Pre-schoolers are the fastest-growing market for antidepressants. At least four percent of preschoolers -- over a million -- are clinically depressed.

The rate of increase of depression among children is an astounding 23%

15% of the population of most developed countries suffers severe depression.

30% of women are depressed. Men's figures were previously thought to be half that of women, but new estimates are higher.

54% of people believe depression is a personal weakness.

41% of depressed women are too embarrassed to seek help.

80% of depressed people are not currently having any treatment.

92% of depressed African-American males do not seek treatment.

15% of depressed people will commit suicide.

Depression will be the second largest killer after heart disease by 2020 -- and studies show depression is a contributory factor to fatal coronary disease.

Depression results in more absenteeism than almost any other physical disorder and costs employers more than US$51 billion per year in absenteeism and lost productivity, not including high medical and pharmaceutical bills.

Tuesday, December 13, 2016

Do No

Do what makes you happy
No judgements
Do things that matter to you
No excuses
Do what is in your heart
No stopping
Do yourself a favor
No hurting
Do what you need
No hiding

Wednesday, April 20, 2016

Destiny War

I have not been to war
But the machine guns in my head ruin my thoughts
Woven in silk; I have a destiny
A web of directions I chose to take

I do accept the fact it is mine
No one can strip this from me
tears do not change my destiny
It has all been written with fate

The battle wades through my days
Win or lose, the power is within me
But if the fight is mine then my destiny stays
This plays out in time and space

Calling for a break in moments shall not be
Time will not give mercy to catch up
It is time to stand and ride through destiny
Own the moments and hold on tight

Tuesday, April 19, 2016

Where Is Your Monkey Man?

Here and there you will see the shadows of the monkey man, strange but true.
So why do I laugh so hard at the thoughts of a stoned monkey man.
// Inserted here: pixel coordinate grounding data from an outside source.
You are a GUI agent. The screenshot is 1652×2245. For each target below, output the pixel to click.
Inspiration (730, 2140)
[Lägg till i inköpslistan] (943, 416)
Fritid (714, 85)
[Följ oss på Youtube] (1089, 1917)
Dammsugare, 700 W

Not a nightmare, nor a dream, but the thoughts of crazy, unleashed foolishness, and the laughter of a young time. It does not cure, but stands out alone, as a medicine of the years, erasing the aged wears of responsibility.
So in the shadows there is a stoned monkey man, because it makes us laugh of the absurd and trifle moments of true self. The world will not make sense; we can try, and we will try very hard. You just cannot continue without the sound of hysterical laughter aimed at the strange and very meaningless thoughts of a stoned monkey man. Twisted? Maybe! But when you find your funny thoughts and they make you smile over and over again, do not let them go!

Monday, April 18, 2016

Four Penny Coffin

Four penny coffin (or coffin house) is the term they used for the first shelters in London. It was run by the Salvation Army in the late 1800, early 1900. These shelters charged their clients.

For a penny you got a meal and was allowed to sit on a bench all night, but not permitted to sleep. For another penny, you would get a rope put across the bench, you were allowed to sleep hanging over the rope. You were not permitted to lay down and the rope was cut at daybreak.

For four pennies, you received food and shelter, you had a wooden box that you could lie down in. You were covered with a tarp.

Compared to modern shelters this is considered inadequate, but in its time it was viewed at a charitable attempt to help the homeless. Homelessness was a new problem and the shelters helped get people out of the cold London winters.

This is a bit of a history lesson....makes you wonder how far we have come.